━━━ Records provided

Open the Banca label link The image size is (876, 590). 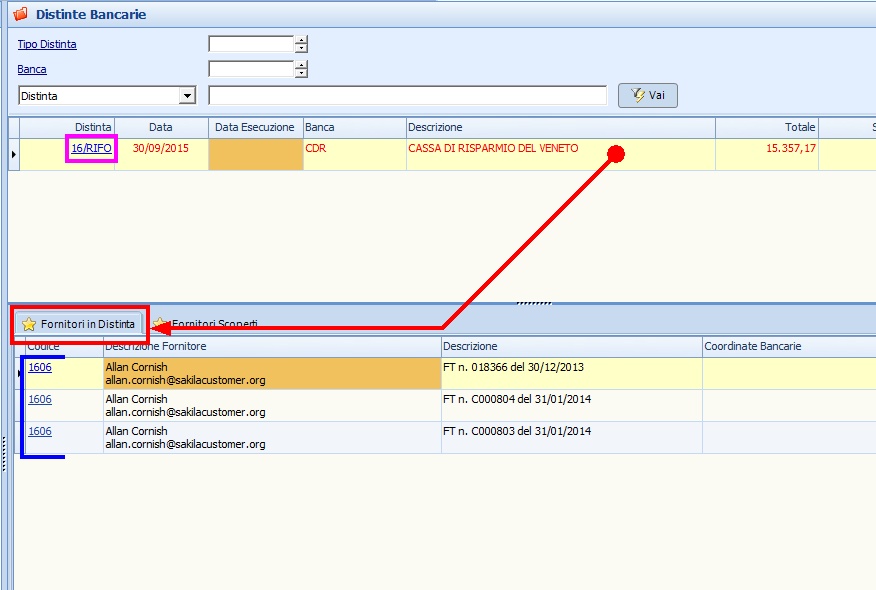32,69
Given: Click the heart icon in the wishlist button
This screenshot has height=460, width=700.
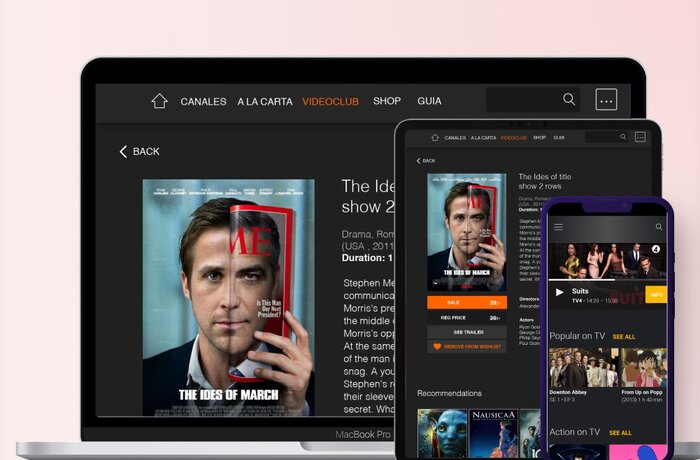Looking at the screenshot, I should pos(437,346).
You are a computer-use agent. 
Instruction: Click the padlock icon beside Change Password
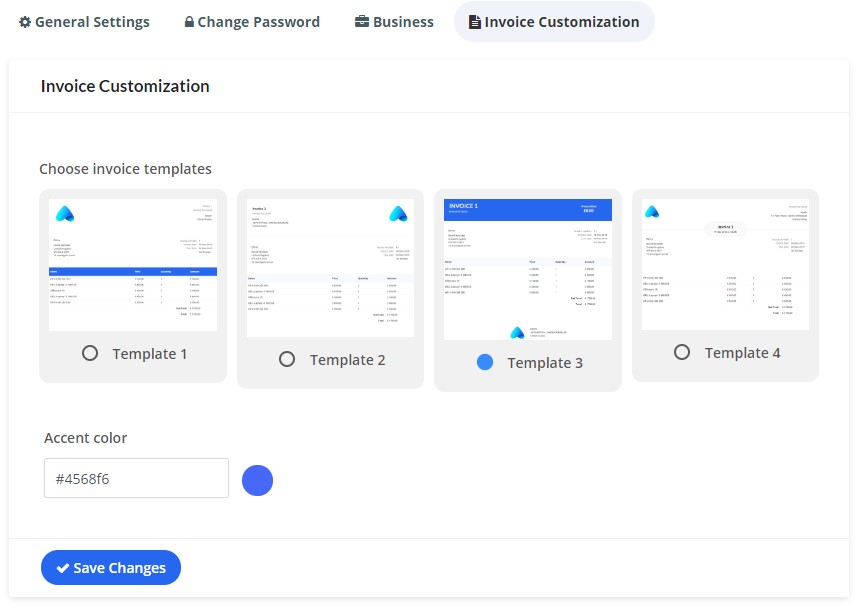click(189, 22)
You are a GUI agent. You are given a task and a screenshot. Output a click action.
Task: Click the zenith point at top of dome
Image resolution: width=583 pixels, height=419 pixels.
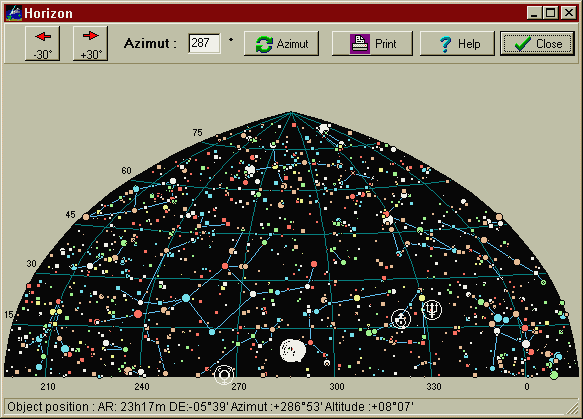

━━━━━━

-- Exercise --
Copy the data word for word, from the line with "You are a computer-use agent." through the end of the data, and leave the pictures out.

-- Solved exercise --
You are a computer-use agent. 
Instruction: Click the padlock icon beside Change Password
click(189, 22)
You are a GUI agent. You are given a task and a screenshot. Output a click action.
Task: Click the zenith point at top of dome
Image resolution: width=583 pixels, height=419 pixels.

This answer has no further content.